** To do **
The entire set of lines below should be copied exactly.

** Collected data **
● ● ● ●
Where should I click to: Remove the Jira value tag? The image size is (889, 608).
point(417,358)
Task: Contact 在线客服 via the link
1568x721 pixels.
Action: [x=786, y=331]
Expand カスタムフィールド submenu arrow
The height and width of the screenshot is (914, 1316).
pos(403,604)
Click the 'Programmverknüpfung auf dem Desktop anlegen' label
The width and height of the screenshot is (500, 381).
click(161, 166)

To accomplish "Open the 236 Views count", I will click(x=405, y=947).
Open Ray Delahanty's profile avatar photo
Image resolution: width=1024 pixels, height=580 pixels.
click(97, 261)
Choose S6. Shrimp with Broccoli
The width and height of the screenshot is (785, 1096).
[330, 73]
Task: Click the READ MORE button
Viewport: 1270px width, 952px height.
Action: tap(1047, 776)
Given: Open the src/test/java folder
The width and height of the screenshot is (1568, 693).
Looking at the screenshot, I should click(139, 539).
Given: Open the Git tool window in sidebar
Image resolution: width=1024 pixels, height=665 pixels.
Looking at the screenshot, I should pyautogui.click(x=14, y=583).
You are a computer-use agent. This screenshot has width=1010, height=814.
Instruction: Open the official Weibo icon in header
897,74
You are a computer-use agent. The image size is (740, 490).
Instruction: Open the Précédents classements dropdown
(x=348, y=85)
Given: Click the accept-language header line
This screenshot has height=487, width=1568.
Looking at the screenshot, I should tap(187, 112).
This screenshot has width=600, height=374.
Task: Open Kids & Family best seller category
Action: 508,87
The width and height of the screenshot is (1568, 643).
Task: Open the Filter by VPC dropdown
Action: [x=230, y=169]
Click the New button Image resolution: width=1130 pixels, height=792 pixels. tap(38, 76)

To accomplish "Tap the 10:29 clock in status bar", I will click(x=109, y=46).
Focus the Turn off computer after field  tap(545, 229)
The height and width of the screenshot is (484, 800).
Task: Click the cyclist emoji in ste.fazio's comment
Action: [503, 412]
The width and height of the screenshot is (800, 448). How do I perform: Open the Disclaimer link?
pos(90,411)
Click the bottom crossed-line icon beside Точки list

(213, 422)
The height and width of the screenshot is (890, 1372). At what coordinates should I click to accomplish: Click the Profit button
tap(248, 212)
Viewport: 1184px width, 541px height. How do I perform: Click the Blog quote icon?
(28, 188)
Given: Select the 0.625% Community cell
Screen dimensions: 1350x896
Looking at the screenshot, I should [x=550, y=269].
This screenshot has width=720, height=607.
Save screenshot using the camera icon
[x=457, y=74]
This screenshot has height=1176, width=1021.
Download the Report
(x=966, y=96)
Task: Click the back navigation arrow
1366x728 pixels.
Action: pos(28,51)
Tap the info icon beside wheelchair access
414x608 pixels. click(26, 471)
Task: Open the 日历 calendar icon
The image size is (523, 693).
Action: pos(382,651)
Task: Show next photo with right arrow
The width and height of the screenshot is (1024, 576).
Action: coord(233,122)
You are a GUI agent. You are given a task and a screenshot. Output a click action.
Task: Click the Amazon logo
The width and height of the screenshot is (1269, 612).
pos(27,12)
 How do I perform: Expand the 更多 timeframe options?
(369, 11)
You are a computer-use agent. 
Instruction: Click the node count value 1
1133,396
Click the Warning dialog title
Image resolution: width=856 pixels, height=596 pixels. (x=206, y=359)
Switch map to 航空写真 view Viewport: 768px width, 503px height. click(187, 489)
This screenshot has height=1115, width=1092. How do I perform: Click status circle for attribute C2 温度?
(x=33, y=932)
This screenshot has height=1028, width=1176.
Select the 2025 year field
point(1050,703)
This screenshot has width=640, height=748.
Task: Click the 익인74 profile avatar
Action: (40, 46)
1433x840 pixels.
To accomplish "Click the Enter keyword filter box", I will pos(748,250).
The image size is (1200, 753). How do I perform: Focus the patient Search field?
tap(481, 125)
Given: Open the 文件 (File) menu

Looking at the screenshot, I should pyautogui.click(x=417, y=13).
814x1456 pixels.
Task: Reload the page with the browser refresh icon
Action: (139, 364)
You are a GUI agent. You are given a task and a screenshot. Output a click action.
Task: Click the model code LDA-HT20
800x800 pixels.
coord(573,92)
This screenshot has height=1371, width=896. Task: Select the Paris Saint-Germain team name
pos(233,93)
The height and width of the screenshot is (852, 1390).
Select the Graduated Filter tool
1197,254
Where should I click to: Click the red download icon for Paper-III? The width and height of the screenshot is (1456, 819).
● ● ● ●
** Output of the task **
Where should I click to: Remove the Jira value tag? The image size is (889, 608).
point(417,358)
Task: Contact 在线客服 via the link
1568x721 pixels.
Action: [x=786, y=331]
Expand カスタムフィールド submenu arrow
The height and width of the screenshot is (914, 1316).
pos(403,604)
Click the 'Programmverknüpfung auf dem Desktop anlegen' label
The width and height of the screenshot is (500, 381).
click(161, 166)

To accomplish "Open the 236 Views count", I will click(x=405, y=947).
Open Ray Delahanty's profile avatar photo
Image resolution: width=1024 pixels, height=580 pixels.
click(97, 261)
Choose S6. Shrimp with Broccoli
The width and height of the screenshot is (785, 1096).
[330, 73]
Task: Click the READ MORE button
Viewport: 1270px width, 952px height.
Action: tap(1047, 776)
Given: Open the src/test/java folder
The width and height of the screenshot is (1568, 693).
Looking at the screenshot, I should click(139, 539).
Given: Open the Git tool window in sidebar
Image resolution: width=1024 pixels, height=665 pixels.
Looking at the screenshot, I should pyautogui.click(x=14, y=583).
You are a computer-use agent. This screenshot has width=1010, height=814.
Instruction: Open the official Weibo icon in header
897,74
You are a computer-use agent. The image size is (740, 490).
Instruction: Open the Précédents classements dropdown
(x=348, y=85)
Given: Click the accept-language header line
This screenshot has height=487, width=1568.
Looking at the screenshot, I should tap(187, 112).
This screenshot has width=600, height=374.
Task: Open Kids & Family best seller category
Action: 508,87
The width and height of the screenshot is (1568, 643).
Task: Open the Filter by VPC dropdown
Action: [x=230, y=169]
Click the New button Image resolution: width=1130 pixels, height=792 pixels. tap(38, 76)

To accomplish "Tap the 10:29 clock in status bar", I will click(x=109, y=46).
Focus the Turn off computer after field  tap(545, 229)
The height and width of the screenshot is (484, 800).
Task: Click the cyclist emoji in ste.fazio's comment
Action: [503, 412]
The width and height of the screenshot is (800, 448). How do I perform: Open the Disclaimer link?
pos(90,411)
Click the bottom crossed-line icon beside Точки list

(213, 422)
The height and width of the screenshot is (890, 1372). At what coordinates should I click to accomplish: Click the Profit button
tap(248, 212)
Viewport: 1184px width, 541px height. How do I perform: Click the Blog quote icon?
(28, 188)
Given: Select the 0.625% Community cell
Screen dimensions: 1350x896
Looking at the screenshot, I should [x=550, y=269].
This screenshot has width=720, height=607.
Save screenshot using the camera icon
[x=457, y=74]
This screenshot has height=1176, width=1021.
Download the Report
(x=966, y=96)
Task: Click the back navigation arrow
1366x728 pixels.
Action: pos(28,51)
Tap the info icon beside wheelchair access
414x608 pixels. click(26, 471)
Task: Open the 日历 calendar icon
The image size is (523, 693).
Action: pos(382,651)
Task: Show next photo with right arrow
The width and height of the screenshot is (1024, 576).
Action: coord(233,122)
You are a GUI agent. You are given a task and a screenshot. Output a click action.
Task: Click the Amazon logo
The width and height of the screenshot is (1269, 612).
pos(27,12)
 How do I perform: Expand the 更多 timeframe options?
(369, 11)
You are a computer-use agent. 
Instruction: Click the node count value 1
1133,396
Click the Warning dialog title
Image resolution: width=856 pixels, height=596 pixels. (x=206, y=359)
Switch map to 航空写真 view Viewport: 768px width, 503px height. click(187, 489)
This screenshot has height=1115, width=1092. How do I perform: Click status circle for attribute C2 温度?
(x=33, y=932)
This screenshot has height=1028, width=1176.
Select the 2025 year field
point(1050,703)
This screenshot has width=640, height=748.
Task: Click the 익인74 profile avatar
Action: (40, 46)
1433x840 pixels.
To accomplish "Click the Enter keyword filter box", I will pos(748,250).
The image size is (1200, 753). How do I perform: Focus the patient Search field?
tap(481, 125)
Given: Open the 文件 (File) menu

Looking at the screenshot, I should pyautogui.click(x=417, y=13).
814x1456 pixels.
Task: Reload the page with the browser refresh icon
Action: (139, 364)
You are a GUI agent. You are given a task and a screenshot. Output a click action.
Task: Click the model code LDA-HT20
800x800 pixels.
coord(573,92)
This screenshot has height=1371, width=896. Task: Select the Paris Saint-Germain team name
pos(233,93)
The height and width of the screenshot is (852, 1390).
Select the Graduated Filter tool
1197,254
Where should I click to: Click the red download icon for Paper-III? The width and height of the screenshot is (1456, 819).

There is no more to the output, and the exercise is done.